=== Material ===
___

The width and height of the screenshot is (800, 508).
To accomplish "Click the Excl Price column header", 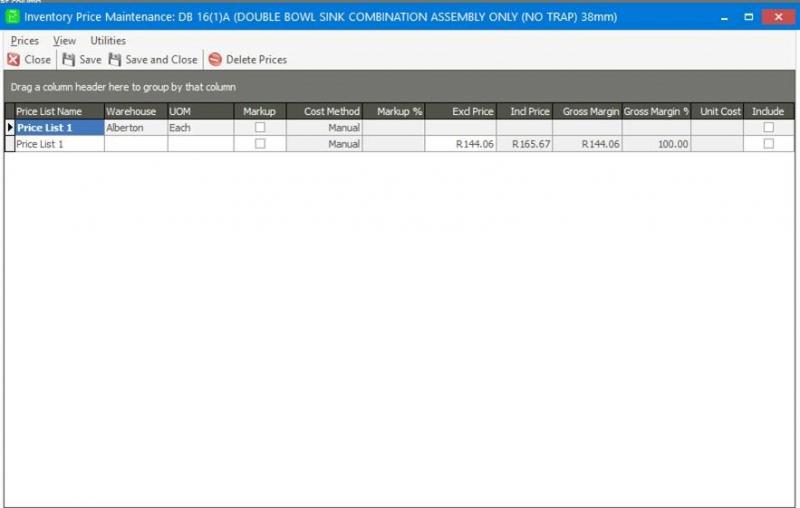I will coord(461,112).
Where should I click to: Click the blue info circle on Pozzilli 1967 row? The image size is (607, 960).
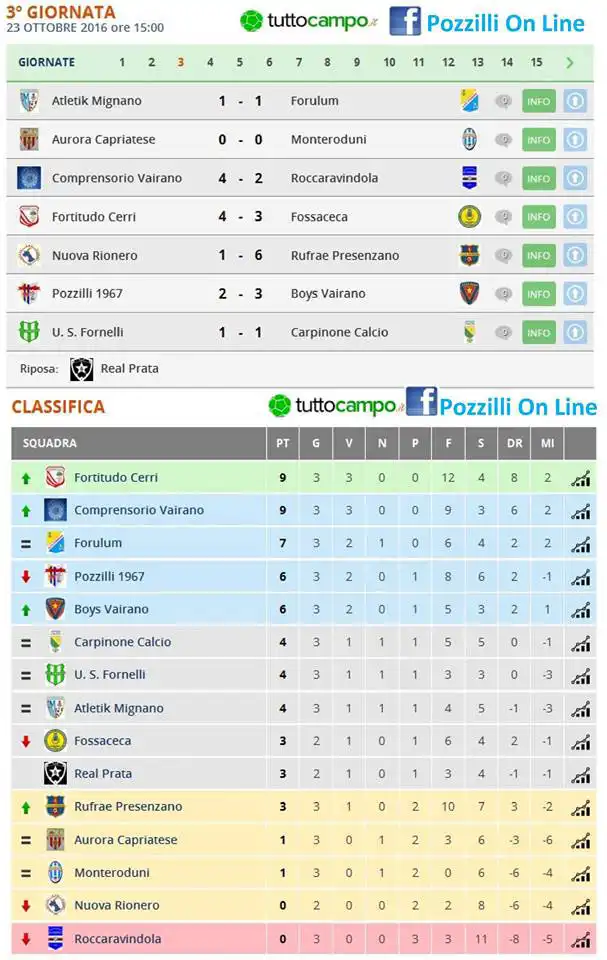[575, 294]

___

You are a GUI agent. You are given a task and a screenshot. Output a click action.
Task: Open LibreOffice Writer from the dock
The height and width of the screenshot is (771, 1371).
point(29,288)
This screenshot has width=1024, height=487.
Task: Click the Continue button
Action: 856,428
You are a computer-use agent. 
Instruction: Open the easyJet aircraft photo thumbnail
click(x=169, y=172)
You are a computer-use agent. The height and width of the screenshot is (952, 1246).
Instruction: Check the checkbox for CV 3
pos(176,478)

___

=== Stated task ===
Please reproduce the records from the line that has "You are a computer-use agent. The" through the line that has "pos(176,478)", swapping "Instruction" for "Task" and leaving everything else unchanged.

=== Output below ===
You are a computer-use agent. The height and width of the screenshot is (952, 1246).
Task: Check the checkbox for CV 3
pos(176,478)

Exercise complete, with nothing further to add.